Reproduce the listing below word for word, keeping every line in its original order.

• _Given data_
· · · ·

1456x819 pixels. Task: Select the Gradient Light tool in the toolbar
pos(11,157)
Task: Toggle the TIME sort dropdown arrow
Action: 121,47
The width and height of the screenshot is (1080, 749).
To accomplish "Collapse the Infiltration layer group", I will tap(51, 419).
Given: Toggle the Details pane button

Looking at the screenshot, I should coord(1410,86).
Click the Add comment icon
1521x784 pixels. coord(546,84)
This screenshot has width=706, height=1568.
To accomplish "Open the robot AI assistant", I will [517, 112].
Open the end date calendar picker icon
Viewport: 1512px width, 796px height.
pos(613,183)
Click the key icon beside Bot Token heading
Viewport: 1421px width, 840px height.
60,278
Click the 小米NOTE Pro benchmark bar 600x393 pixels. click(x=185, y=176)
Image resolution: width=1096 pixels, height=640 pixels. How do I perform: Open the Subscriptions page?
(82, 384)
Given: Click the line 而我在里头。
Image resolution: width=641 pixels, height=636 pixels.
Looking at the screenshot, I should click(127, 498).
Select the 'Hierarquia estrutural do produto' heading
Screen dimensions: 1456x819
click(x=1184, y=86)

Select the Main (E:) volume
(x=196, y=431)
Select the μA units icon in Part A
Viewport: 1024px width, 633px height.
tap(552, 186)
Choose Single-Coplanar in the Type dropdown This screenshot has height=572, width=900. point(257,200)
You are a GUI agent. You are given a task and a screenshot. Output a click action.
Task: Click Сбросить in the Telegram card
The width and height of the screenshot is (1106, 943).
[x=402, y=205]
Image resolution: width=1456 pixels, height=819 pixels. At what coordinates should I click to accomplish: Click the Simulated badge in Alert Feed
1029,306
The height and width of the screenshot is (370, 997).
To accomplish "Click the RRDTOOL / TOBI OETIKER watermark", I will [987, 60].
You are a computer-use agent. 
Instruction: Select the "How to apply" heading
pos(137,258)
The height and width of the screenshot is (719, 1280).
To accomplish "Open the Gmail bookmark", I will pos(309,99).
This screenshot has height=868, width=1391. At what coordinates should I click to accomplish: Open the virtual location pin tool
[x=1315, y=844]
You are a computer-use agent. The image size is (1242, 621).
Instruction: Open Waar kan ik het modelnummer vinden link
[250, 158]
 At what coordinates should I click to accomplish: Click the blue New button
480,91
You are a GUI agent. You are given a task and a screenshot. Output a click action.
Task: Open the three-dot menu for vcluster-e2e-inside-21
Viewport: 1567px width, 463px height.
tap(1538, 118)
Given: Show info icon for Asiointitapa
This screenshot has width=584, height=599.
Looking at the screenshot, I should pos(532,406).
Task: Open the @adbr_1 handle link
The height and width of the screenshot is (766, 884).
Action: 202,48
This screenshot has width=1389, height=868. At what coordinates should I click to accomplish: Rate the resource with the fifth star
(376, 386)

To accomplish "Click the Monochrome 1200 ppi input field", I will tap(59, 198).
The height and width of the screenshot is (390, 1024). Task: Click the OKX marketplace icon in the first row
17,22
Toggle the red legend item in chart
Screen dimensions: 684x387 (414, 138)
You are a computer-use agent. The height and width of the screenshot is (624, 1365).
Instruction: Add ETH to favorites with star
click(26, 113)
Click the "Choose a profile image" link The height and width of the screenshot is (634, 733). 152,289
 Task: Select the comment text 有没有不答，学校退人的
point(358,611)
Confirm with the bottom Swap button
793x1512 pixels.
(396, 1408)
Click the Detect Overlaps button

· · · ·

• _Answer to the task_
1456x819 pixels. Task: Select the Gradient Light tool in the toolbar
pos(11,157)
Task: Toggle the TIME sort dropdown arrow
Action: 121,47
The width and height of the screenshot is (1080, 749).
To accomplish "Collapse the Infiltration layer group", I will tap(51, 419).
Given: Toggle the Details pane button

Looking at the screenshot, I should coord(1410,86).
Click the Add comment icon
1521x784 pixels. coord(546,84)
This screenshot has width=706, height=1568.
To accomplish "Open the robot AI assistant", I will [517, 112].
Open the end date calendar picker icon
Viewport: 1512px width, 796px height.
pos(613,183)
Click the key icon beside Bot Token heading
Viewport: 1421px width, 840px height.
60,278
Click the 小米NOTE Pro benchmark bar 600x393 pixels. click(x=185, y=176)
Image resolution: width=1096 pixels, height=640 pixels. How do I perform: Open the Subscriptions page?
(82, 384)
Given: Click the line 而我在里头。
Image resolution: width=641 pixels, height=636 pixels.
Looking at the screenshot, I should click(127, 498).
Select the 'Hierarquia estrutural do produto' heading
Screen dimensions: 1456x819
click(x=1184, y=86)

Select the Main (E:) volume
(x=196, y=431)
Select the μA units icon in Part A
Viewport: 1024px width, 633px height.
tap(552, 186)
Choose Single-Coplanar in the Type dropdown This screenshot has height=572, width=900. point(257,200)
You are a GUI agent. You are given a task and a screenshot. Output a click action.
Task: Click Сбросить in the Telegram card
The width and height of the screenshot is (1106, 943).
[x=402, y=205]
Image resolution: width=1456 pixels, height=819 pixels. At what coordinates should I click to accomplish: Click the Simulated badge in Alert Feed
1029,306
The height and width of the screenshot is (370, 997).
To accomplish "Click the RRDTOOL / TOBI OETIKER watermark", I will [987, 60].
You are a computer-use agent. 
Instruction: Select the "How to apply" heading
pos(137,258)
The height and width of the screenshot is (719, 1280).
To accomplish "Open the Gmail bookmark", I will pos(309,99).
This screenshot has height=868, width=1391. At what coordinates should I click to accomplish: Open the virtual location pin tool
[x=1315, y=844]
You are a computer-use agent. The image size is (1242, 621).
Instruction: Open Waar kan ik het modelnummer vinden link
[250, 158]
 At what coordinates should I click to accomplish: Click the blue New button
480,91
You are a GUI agent. You are given a task and a screenshot. Output a click action.
Task: Open the three-dot menu for vcluster-e2e-inside-21
Viewport: 1567px width, 463px height.
tap(1538, 118)
Given: Show info icon for Asiointitapa
This screenshot has width=584, height=599.
Looking at the screenshot, I should pos(532,406).
Task: Open the @adbr_1 handle link
The height and width of the screenshot is (766, 884).
Action: 202,48
This screenshot has width=1389, height=868. At what coordinates should I click to accomplish: Rate the resource with the fifth star
(376, 386)

To accomplish "Click the Monochrome 1200 ppi input field", I will tap(59, 198).
The height and width of the screenshot is (390, 1024). Task: Click the OKX marketplace icon in the first row
17,22
Toggle the red legend item in chart
Screen dimensions: 684x387 (414, 138)
You are a computer-use agent. The height and width of the screenshot is (624, 1365).
Instruction: Add ETH to favorites with star
click(26, 113)
Click the "Choose a profile image" link The height and width of the screenshot is (634, 733). 152,289
 Task: Select the comment text 有没有不答，学校退人的
point(358,611)
Confirm with the bottom Swap button
793x1512 pixels.
(396, 1408)
Click the Detect Overlaps button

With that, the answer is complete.